Carnivorous Plants

Carnivorous plants usually live in nitrogen poor soils that are typically wet mainly in peat or sphagnum bogs where the water table is at or just below the ground surface. They have adapted to surviving in these harsh conditions, where other plants would normally not be able to survive, by capturing and consuming insects. Locally in the Pine Barrens of New Jersey, several species of plants have evolved and thrive in these wet, sometimes flooded areas.
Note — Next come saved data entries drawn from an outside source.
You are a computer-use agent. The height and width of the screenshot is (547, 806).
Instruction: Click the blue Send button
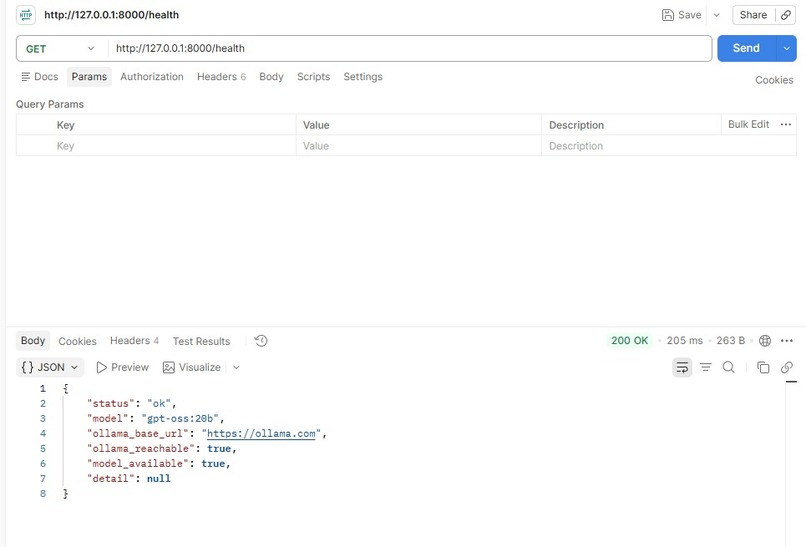(746, 48)
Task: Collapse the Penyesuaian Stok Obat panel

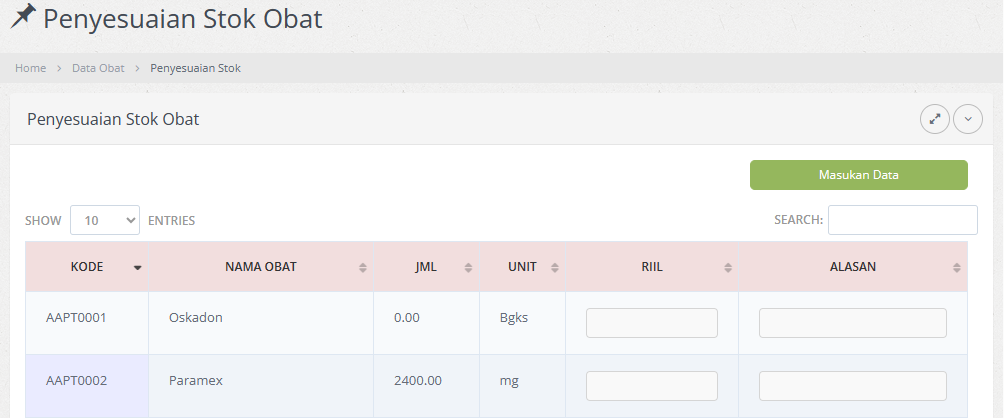Action: click(x=968, y=119)

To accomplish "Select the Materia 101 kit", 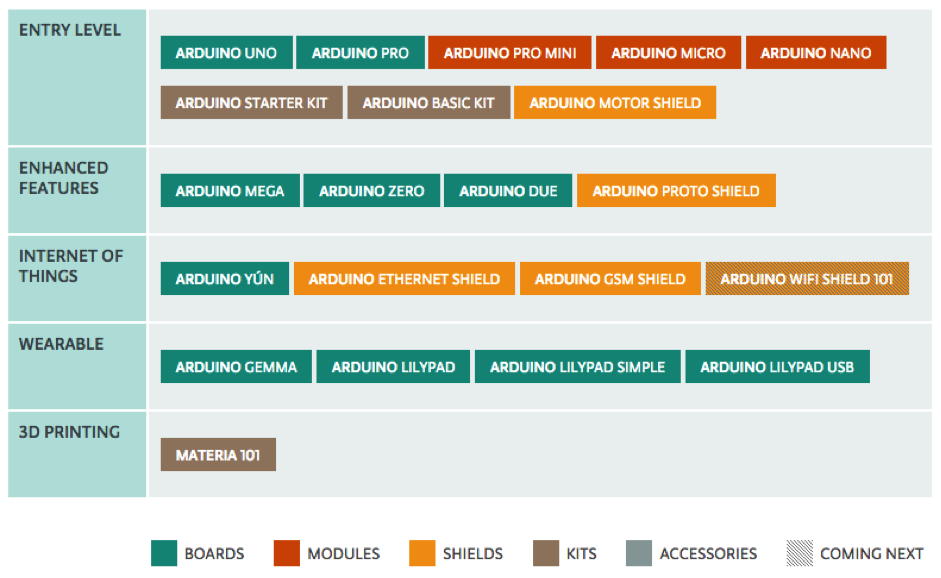I will pyautogui.click(x=218, y=455).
The Pitcher Plant: Sarracenia purpurea
The inside of the Pitcher Plants tubular shaped leaf is lined with downward pointing hairs. These hairs block insects, which climb in side is search of food, from climbing up the tube and escaping. The fluid in the bottom of the tube contains digestive juices that will consume the insect and supply the plant with much needed nutrition.

Sundews: Drosera spp.
Their leaves are arranged in a rosette, generally flat on the ground, and their surface is covered with hundreds of hair like tentacles, at the end of which one is a red gland which produces a small, clear, glistening, sticky drop of dew. A flying-by insect which foolishly mistakes the dew for nectar and lands on a Sundew leaf, quickly discovers that the more it attempts to escape the more firmly it is held. Within minutes the Sundew begins to secrete enzymes and acids which start to dissolve its victim's body.  The glands then start to absorb the insect. There are three species of Sundew which are native to the Pines:

* Thread-leaved sundew: Drosera filiformis
* Spatulate-leaved sundew: Drosera intermedia
* Round-leaved sundew: Drosera rotundifolia

The Venus Fly Trap*: Dionaea muscipula
The Venus Fly Trap is the most famous of all carnivorous plants due to the active and efficient nature of its unique traps. The Venus Fly Trap produces a short fleshy leaf that carries a modified tip that forms two sides of the trap, each side contains three hairs which when touched two to three times causes the two sides to spring shut fast enough to catch flies and other insects. The leaf once closed then exudes a series of enzymes that slowly dissolve the insect and supply the plant with food.

*The Venus fly trap is not native to the Pine Barrens of New Jersey.